Average of the decision functions of the base classifiers.

X : {array-like, sparse matrix} of shape = [n_samples, n_features]
The training input samples. Sparse matrices are accepted only if they are supported by the base estimator.
score : array, shape = [n_samples, k]
The decision function of the input samples. The columns correspond to the classes in sorted order, as they appear in the attribute classes_. Regression and binary classification are special cases with k == 1, otherwise k==n_classes.
fit(X, y, sample_weight=None)

Note

The documentation following is of the class wrapped by this class. There are some changes, in particular:

Build a Bagging ensemble of estimators from the training
set (X, y).
X : {array-like, sparse matrix} of shape = [n_samples, n_features]
The training input samples. Sparse matrices are accepted only if they are supported by the base estimator.
y : array-like, shape = [n_samples]
The target values (class labels in classification, real numbers in regression).
sample_weight : array-like, shape = [n_samples] or None
Sample weights. If None, then samples are equally weighted. Note that this is supported only if the base estimator supports sample weighting.
self : object
Returns self.
predict(X)[source]

Note

The documentation following is of the class wrapped by this class. There are some changes, in particular:

Predict class for X.

The predicted class of an input sample is computed as the class with the highest mean predicted probability. If base estimators do not implement a predict_proba method, then it resorts to voting.

X : {array-like, sparse matrix} of shape = [n_samples, n_features]
The training input samples. Sparse matrices are accepted only if they are supported by the base estimator.
y : array of shape = [n_samples]
The predicted classes.
predict_log_proba(X)[source]

Note

The documentation following is of the class wrapped by this class. There are some changes, in particular:

Predict class log-probabilities for X.

The predicted class log-probabilities of an input sample is computed as the log of the mean predicted class probabilities of the base estimators in the ensemble.
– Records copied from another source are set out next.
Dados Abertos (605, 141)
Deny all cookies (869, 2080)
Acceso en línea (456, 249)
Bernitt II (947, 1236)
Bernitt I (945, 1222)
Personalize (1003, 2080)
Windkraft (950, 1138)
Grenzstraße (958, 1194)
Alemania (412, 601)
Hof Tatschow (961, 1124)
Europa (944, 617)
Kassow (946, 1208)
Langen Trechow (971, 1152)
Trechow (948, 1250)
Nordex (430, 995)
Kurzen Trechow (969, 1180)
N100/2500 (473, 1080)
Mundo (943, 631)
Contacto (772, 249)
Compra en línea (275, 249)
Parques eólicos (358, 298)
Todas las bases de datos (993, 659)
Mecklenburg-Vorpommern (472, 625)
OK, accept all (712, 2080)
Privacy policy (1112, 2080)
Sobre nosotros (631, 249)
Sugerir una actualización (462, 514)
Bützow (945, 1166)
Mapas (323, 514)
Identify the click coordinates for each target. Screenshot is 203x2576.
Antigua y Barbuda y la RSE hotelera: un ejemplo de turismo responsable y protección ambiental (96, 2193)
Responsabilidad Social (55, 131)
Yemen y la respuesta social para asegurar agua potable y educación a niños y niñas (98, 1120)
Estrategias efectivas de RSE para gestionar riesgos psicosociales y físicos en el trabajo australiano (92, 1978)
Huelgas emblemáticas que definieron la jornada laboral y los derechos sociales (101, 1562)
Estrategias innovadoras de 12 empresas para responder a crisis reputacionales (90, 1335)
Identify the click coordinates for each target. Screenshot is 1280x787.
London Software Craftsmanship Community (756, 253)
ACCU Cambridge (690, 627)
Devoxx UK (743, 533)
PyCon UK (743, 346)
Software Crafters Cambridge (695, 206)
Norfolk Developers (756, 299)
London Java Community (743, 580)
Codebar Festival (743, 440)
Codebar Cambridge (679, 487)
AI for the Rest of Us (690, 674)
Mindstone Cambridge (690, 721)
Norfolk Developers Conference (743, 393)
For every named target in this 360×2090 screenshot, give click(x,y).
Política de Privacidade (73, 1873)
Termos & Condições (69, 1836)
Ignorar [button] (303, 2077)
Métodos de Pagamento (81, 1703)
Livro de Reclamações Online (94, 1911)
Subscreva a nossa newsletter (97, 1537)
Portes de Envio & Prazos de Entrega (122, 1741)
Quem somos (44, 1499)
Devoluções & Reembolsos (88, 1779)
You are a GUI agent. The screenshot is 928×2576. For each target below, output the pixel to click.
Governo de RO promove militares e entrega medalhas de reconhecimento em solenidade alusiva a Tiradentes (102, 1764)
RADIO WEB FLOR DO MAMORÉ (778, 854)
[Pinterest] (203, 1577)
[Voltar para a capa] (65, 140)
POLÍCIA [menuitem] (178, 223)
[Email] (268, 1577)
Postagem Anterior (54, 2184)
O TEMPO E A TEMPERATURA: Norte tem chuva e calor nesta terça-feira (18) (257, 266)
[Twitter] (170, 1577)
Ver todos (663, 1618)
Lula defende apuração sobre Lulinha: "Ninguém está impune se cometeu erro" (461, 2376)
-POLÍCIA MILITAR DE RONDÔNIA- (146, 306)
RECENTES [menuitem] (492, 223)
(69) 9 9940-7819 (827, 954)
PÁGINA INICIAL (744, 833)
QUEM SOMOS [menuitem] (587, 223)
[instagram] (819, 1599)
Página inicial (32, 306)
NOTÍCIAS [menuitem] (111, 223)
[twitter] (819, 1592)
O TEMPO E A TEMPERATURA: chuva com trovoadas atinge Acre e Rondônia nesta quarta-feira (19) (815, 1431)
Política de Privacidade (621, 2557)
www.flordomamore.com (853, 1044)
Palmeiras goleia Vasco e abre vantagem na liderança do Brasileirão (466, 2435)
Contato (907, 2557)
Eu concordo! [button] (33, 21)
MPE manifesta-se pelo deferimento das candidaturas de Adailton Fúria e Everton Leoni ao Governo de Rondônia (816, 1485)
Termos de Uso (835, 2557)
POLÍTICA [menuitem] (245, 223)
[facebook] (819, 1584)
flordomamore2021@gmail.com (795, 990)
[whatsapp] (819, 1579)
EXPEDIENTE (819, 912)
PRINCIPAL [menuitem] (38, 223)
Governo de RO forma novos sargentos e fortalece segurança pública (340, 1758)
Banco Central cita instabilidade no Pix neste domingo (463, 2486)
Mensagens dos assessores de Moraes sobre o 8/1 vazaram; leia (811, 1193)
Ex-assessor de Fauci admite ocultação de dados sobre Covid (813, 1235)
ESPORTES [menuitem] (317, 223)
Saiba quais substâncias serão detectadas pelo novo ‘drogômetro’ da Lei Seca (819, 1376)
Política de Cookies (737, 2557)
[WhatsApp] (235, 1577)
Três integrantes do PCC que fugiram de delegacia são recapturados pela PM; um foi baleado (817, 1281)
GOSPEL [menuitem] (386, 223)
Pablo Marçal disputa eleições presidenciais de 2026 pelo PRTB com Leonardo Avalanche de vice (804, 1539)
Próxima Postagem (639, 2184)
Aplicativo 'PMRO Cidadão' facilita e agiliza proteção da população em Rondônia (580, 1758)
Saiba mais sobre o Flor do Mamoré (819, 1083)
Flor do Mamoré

X : {array-like, sparse matrix} of shape = [n_samples, n_features]
The training input samples. Sparse matrices are accepted only if they are supported by the base estimator.
p : array of shape = [n_samples, n_classes]
The class log-probabilities of the input samples. The order of the classes corresponds to that in the attribute classes_.
predict_proba(X)[source]

Note

The documentation following is of the class wrapped by this class. There are some changes, in particular:

Predict class probabilities for X.

The predicted class probabilities of an input sample is computed as the mean predicted class probabilities of the base estimators in the ensemble. If base estimators do not implement a predict_proba method, then it resorts to voting and the predicted class probabilities of an input sample represents the proportion of estimators predicting each class.

X : {array-like, sparse matrix} of shape = [n_samples, n_features]
The training input samples. Sparse matrices are accepted only if they are supported by the base estimator.
p : array of shape = [n_samples, n_classes]
The class probabilities of the input samples. The order of the classes corresponds to that in the attribute classes_.
score(X, y, sample_weight=None)

Note

The documentation following is of the class wrapped by this class. There are some changes, in particular:

Returns the mean accuracy on the given test data and labels.

In multi-label classification, this is the subset accuracy which is a harsh metric since you require for each sample that each label set be correctly predicted.

X : array-like, shape = (n_samples, n_features)
Test samples.
y : array-like, shape = (n_samples) or (n_samples, n_outputs)
True labels for X.
sample_weight : array-like, shape = [n_samples], optional
Sample weights.
score : float
Mean accuracy of self.predict(X) wrt. y.